Training with forum data?

I have a semi-large forum aimed at a specific niche and I’ve been experimenting with GPT-3.5 (and GPT-4) providing the first automated answer whenever someone posts a new question. Now the answers it gives are hit & miss. Sometimes the answer is spot on, other times it’s utterly incorrect. My forum has 1.3GB of (text) data consisting of questions and answers. I don’t think GPT has been trained with data from my forum (although it does know something about it) so I was wondering if it is at all possible to train it (through embeddings?) with the data from the forum.

I just want to feed it cleaned up text versions of all the forum threads. That means it will also be trained with incorrect data (since people do give wrong answers on my forum from time to time), but mostly the data is pretty much accurate.

Is this possible?

2 Likes

Welcome to the developer forum!

You can certainly embed your entire forum, then using sematic retrieval, produce a prompt that contains the most relevant context and then use that to answer the users query.

Pick a vector database, not sure of your budget, but you can go from premium hosted solutions to build it yourself open source.

Sounds like a fun project.

4 Likes

You can also experiment with the concept in a Jupyter Notebook like this guy did to do the same kind of thing:

1 Like

I know it’s been a while, but the idea of training a model with forum data is really interesting.

Someone did some analysis of this forum this year, I believe.

Details escape me at the moment, but a search might find it?

Might’ve been on Github?

yeah, that’s what I was thinking.
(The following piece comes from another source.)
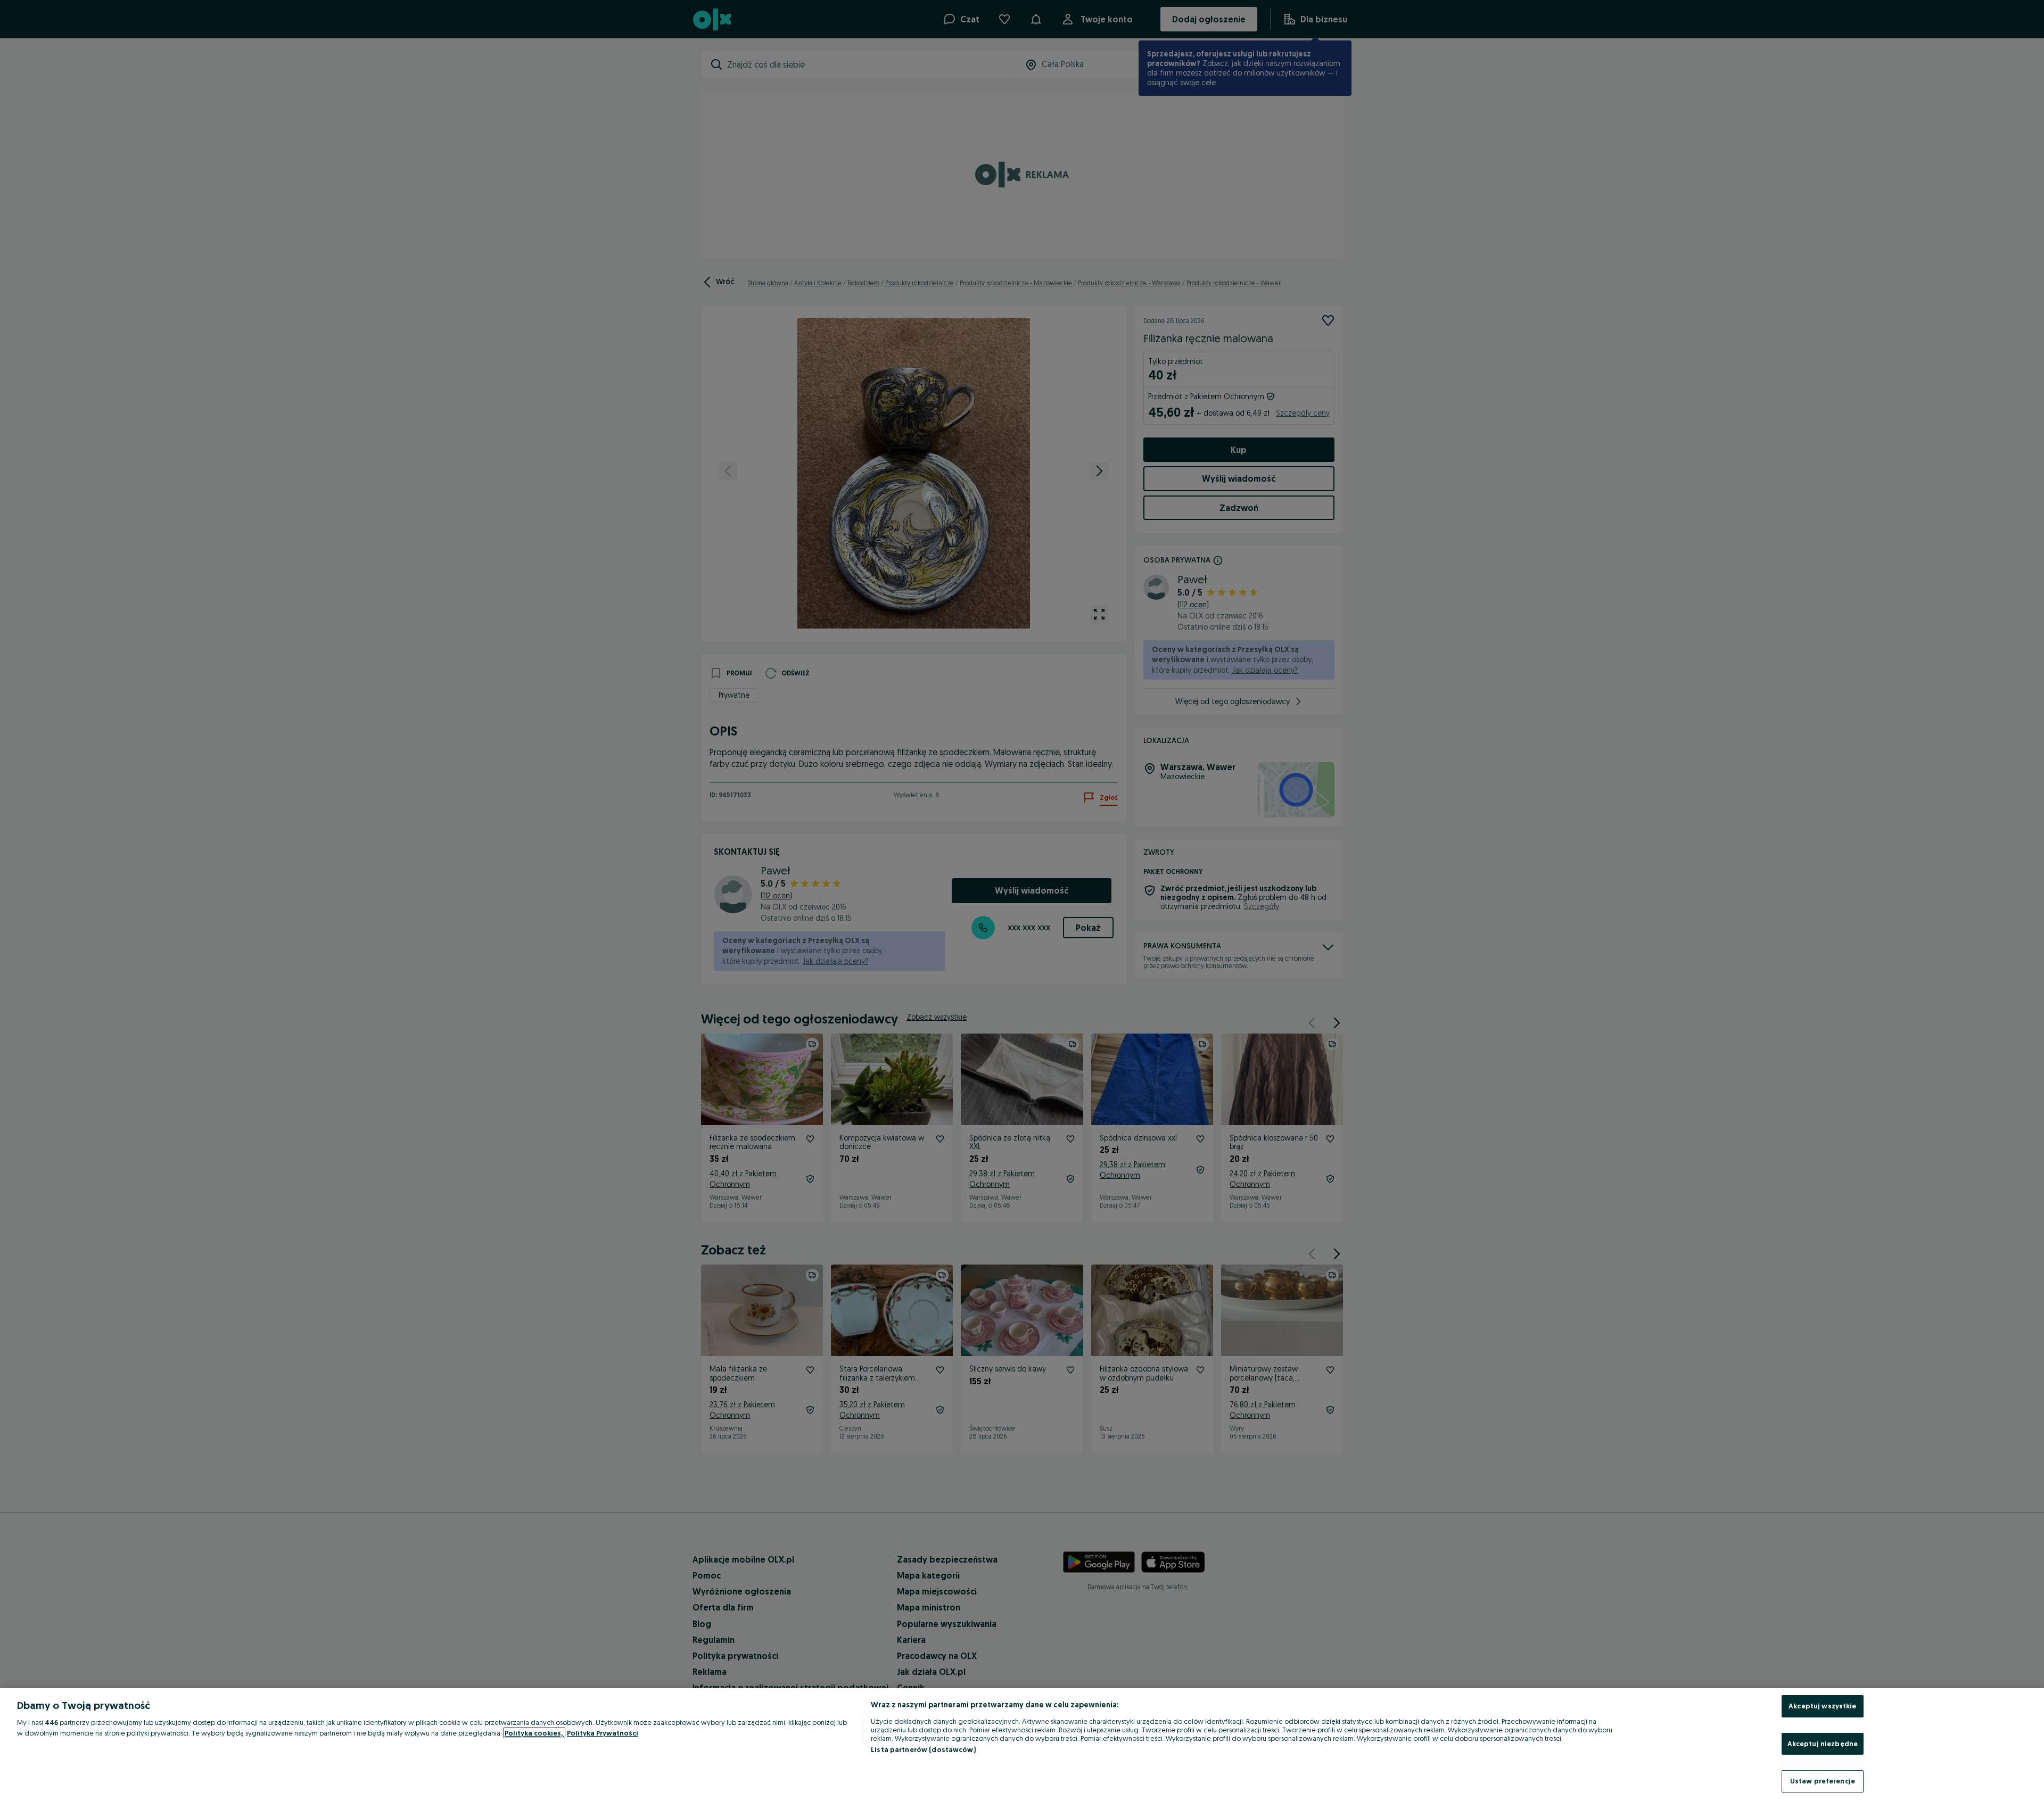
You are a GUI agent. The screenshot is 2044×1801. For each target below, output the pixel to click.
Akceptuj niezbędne (1822, 1743)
Any public forum or social media with individuals interacting can be web scrapped, including sub reddits, youtube communities, and so on. It comes down to with which LLM will you be fine tunning it and if paid, how much are you willing to pay and use such model. The same can also be done with conversation and individuals. Not sure how OAI measures in moderation what kind of type of data has consent and approval of the data.
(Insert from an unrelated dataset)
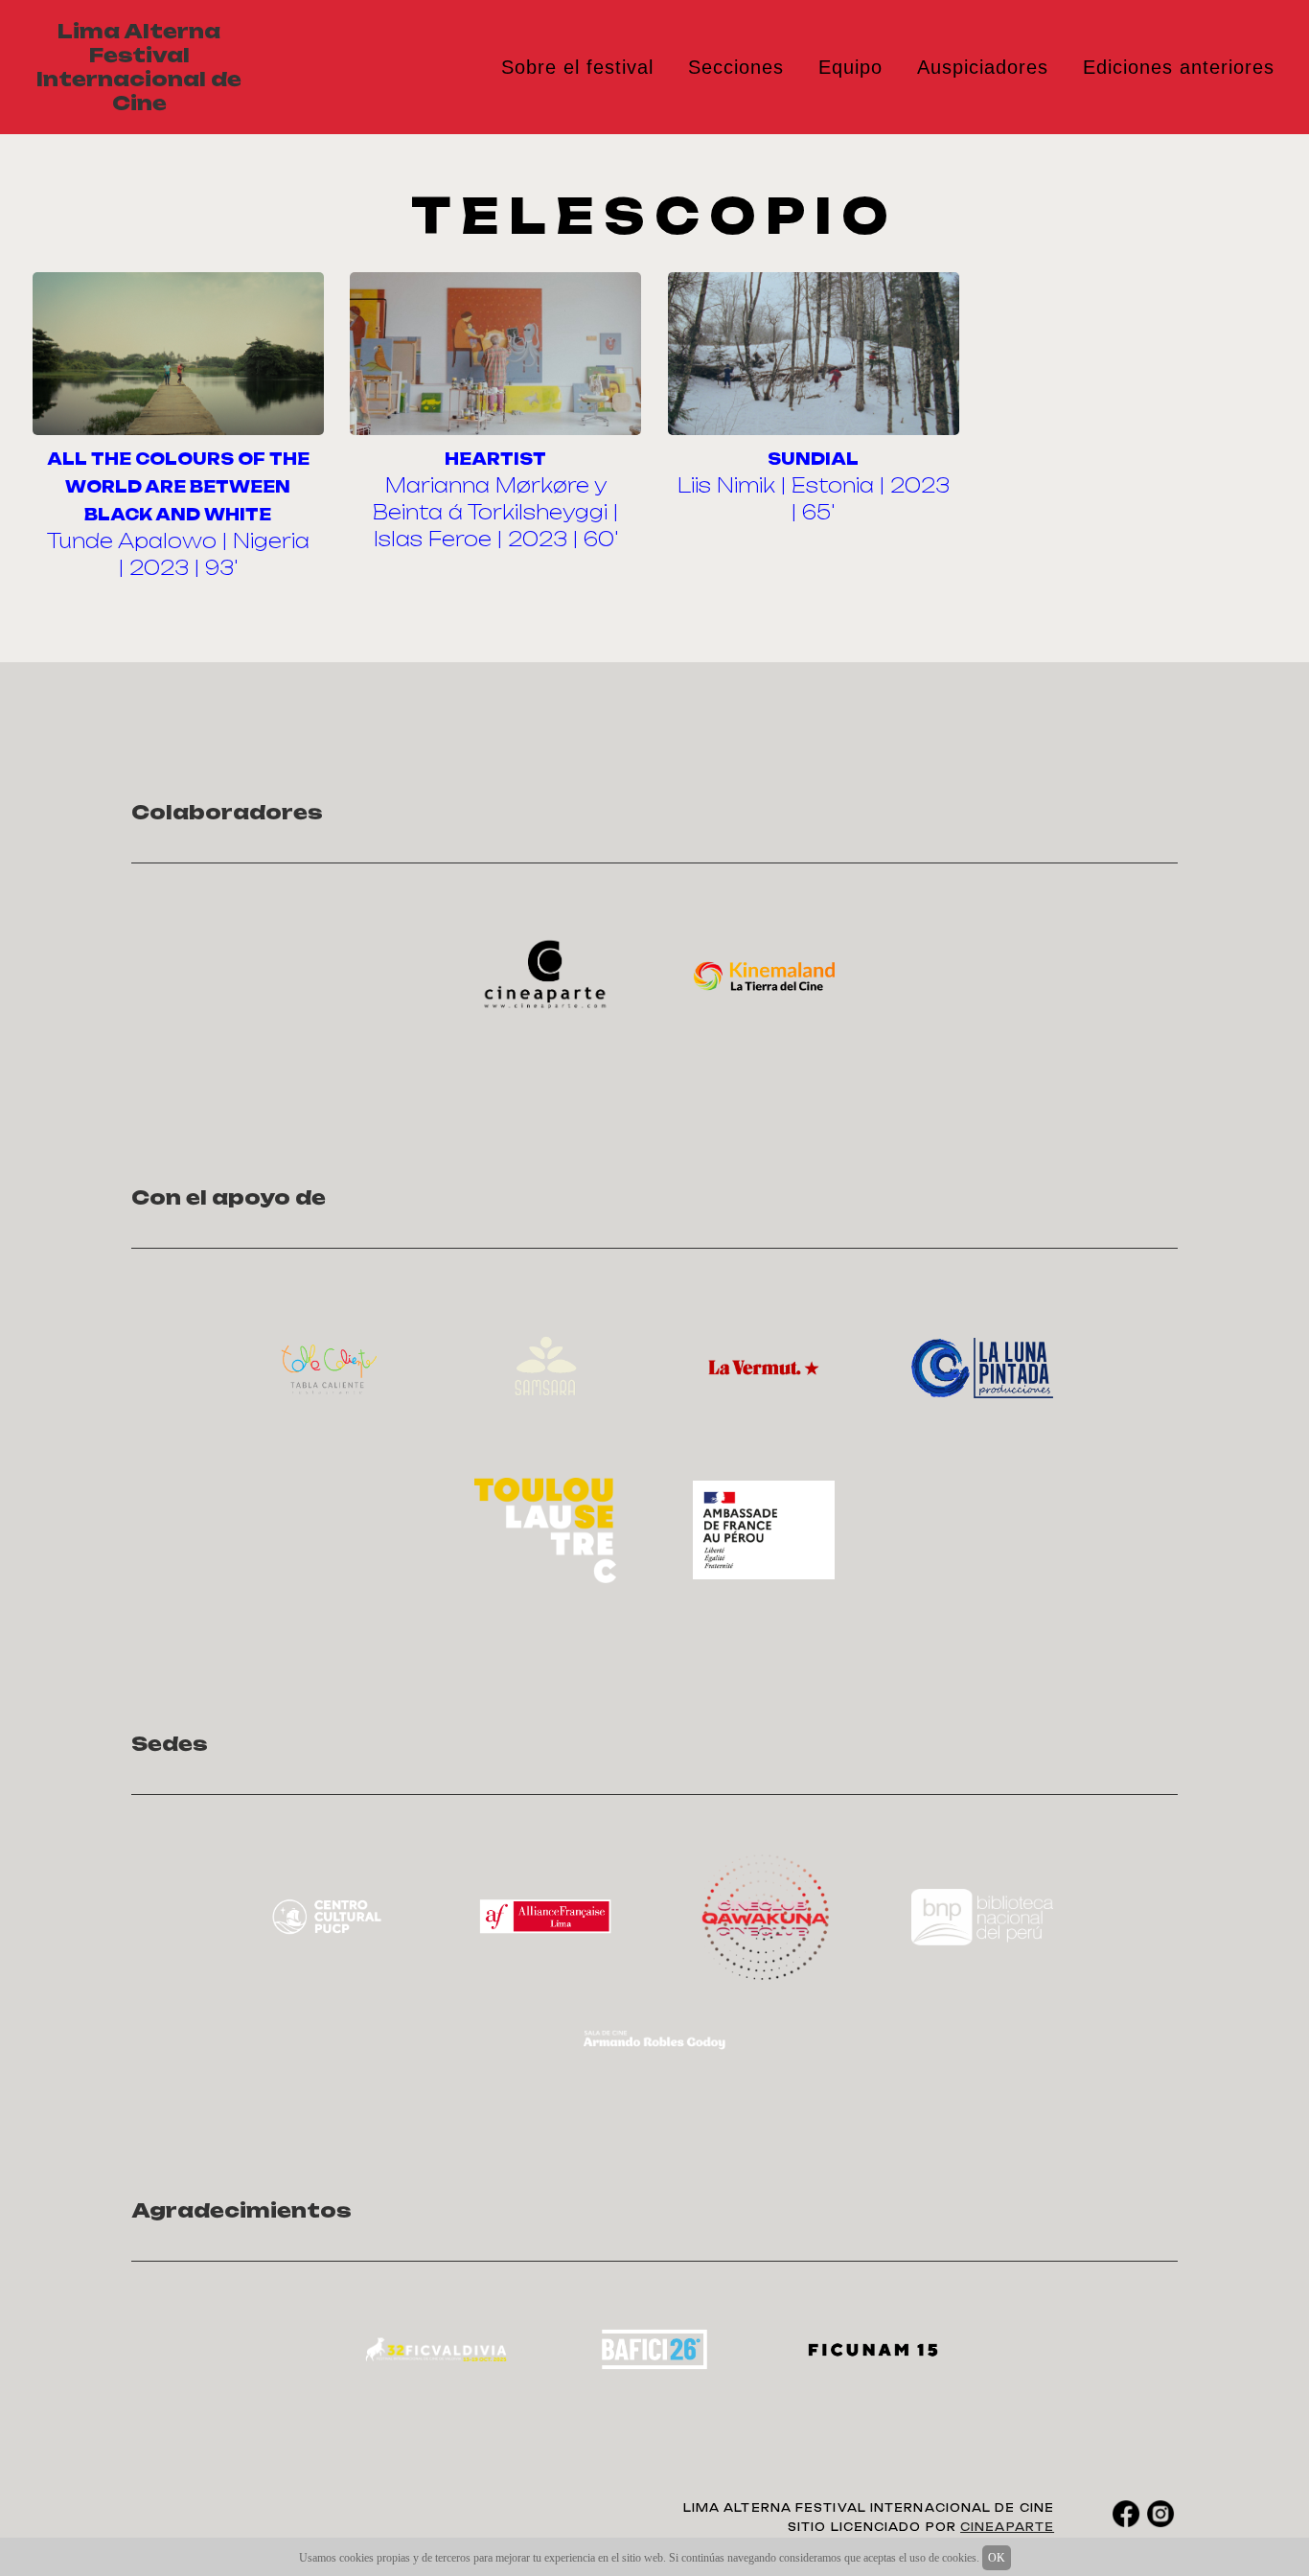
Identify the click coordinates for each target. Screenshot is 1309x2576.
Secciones (736, 67)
As in, would you need explict conscent from the users to do so?

I think fireship has a video on this

What gets me thinking is, if someone was going to try to moderate this, would this be a np incomplete problem? So many edge cases… The training data can be from characters of a video game you’ve created, or someone that is no longer around that was part of your family, how would you prove you have their consent? what about prompt hacking? how would someone (or a moderation model) be able to distinguish if what you are claiming to be conversations from your model isn’t content from a twitch chat or the recording of someone else in a conversation or a meeting… such a hard problem… and then there’s also no fine tuning and just putting a conversation on a model and tell it to play role as that “fictitious character” that you’ve “just created”…

1 Like

Ah, it was the Lounge, I believe?

Yes, that mythical place that really exists once you reach “Regular” status here on the forum.

I missed a lot of the thread about the process the other day, but it’s on our radar. The Lounge is a bit slower paced, and we try to keep the noise/signal ratio a lot better.

That said, we’re also striving to do better here with putting things in the right categories, adding tags, etc. Thoughtful posting helps! :wink:

But yeah, it’s been analyzed. I’m not sure if it’s been used for fine-tuning, though… I’m sure it has somewhere?

What forum engine are you using @Zippy1970 ? My Chatbot uses RAG with Semantic and hybrid search to retrieve knowledge from the forum.

Forums are nice because posts naturally chunk data for efficient embedding. In a well structured and moderated forum, topics (threads) naturally fall into semantic buckets.

Another issue is how do you deal with the issue of new content? Are you going to continuously train new models? Or just let embedding and RAG take care of this?

I have not found the need for model training.